The next morning Wendy and Mac joined us on our quest to officially check into Mexico. The harbor master at Baja Naval, Rogelio, organized our paperwork and went through it with us before sending us on our way. We stopped for a nibble of breakfast and then headed to the office building that housed the various governmental agencies that needed to know we were now in Mexico. I might add that the sunshine was abundant and warm. It took about an hour or so to complete the process of checking in and paying our fees. Since it was technically just after noon, Cervezas were next on the agenda to celebrate our official arrival.

We had planned on being in Ensenada for a few days before we started the last legs of our journey to La Paz. We had arranged to meet up with Nancy and Nid, our friends from San Pedro, who were coming in on a cruise ship that was scheduled to stop in Ensenada.

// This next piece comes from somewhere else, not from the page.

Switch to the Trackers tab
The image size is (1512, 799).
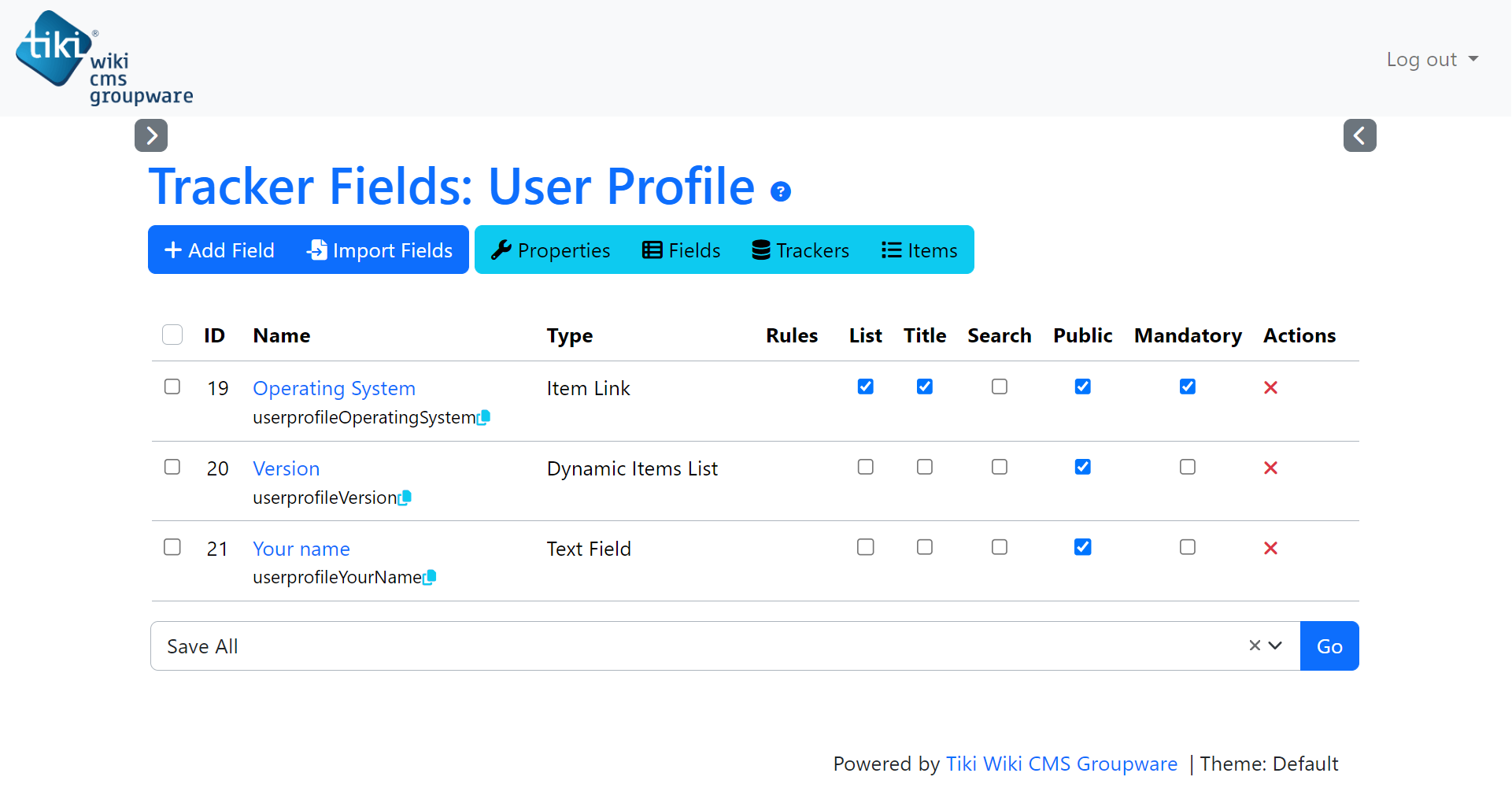(800, 250)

It was great fun to see them again and they steered us to the original Who-Song and Larry's --complete with sawdust on the floors and bullet holes in the walls-- and then to a little restaurant on the water front that had great cerviche. We managed not only have lunch with them, but we went back for dinner that night with Mac and Wendy. It was the best cerviche I've ever had and way better than I can make.

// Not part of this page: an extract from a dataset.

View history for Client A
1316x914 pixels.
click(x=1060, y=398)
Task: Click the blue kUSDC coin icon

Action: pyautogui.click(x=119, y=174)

The next morning we saw Mac and Wendy off as they continued their journey. We were running a day or two behind. We wanted to make sure that our Banda Ancha (Mexican Internet) was up and running on the iPad and we were weren't quite there with it, or with Ron's phone. We had elected to leave my phone on our US pay as you go calling plan and unlock and convert Ron's iPhone to a Mexican number. It has worked out quite well.

We took off a couple of days later for Turtle Bay, which put us out for another two nights. In the entire trip down the Pacific coast, we did most of our sailing when we reached Mexico and traveled the outside of the Baja. It was especially nice that we had finally tucked away the foul weather gear and were enjoying light jackets during our night watches.

A couple of mornings later as we pulled into Turtle Bay, we caught up to Wendy and Mac. Unfortunately, they were pulling out and we were ready to drop the hook, eat breakfast, and nap. We seemed to have a pattern going on with them. We once again bid them farewell and promised to see them in La Paz.

As we were finishing up breakfast, we received our first visit from the Mexican navy. We had noticed their vessel closer to shore coming down from Ensenada the day before and throughout the night. The navy is there to help keep everyone safe and it is not unusual for them to pull along side and check-in with you. One of their jobs is to review your paperwork and ask about safety equipment aboard, including radios and life jackets. They were very polite and professional and we managed to communicate with our hack Spanish at the time--trust me it has gotten much better, although Ron would beg to differ on that point.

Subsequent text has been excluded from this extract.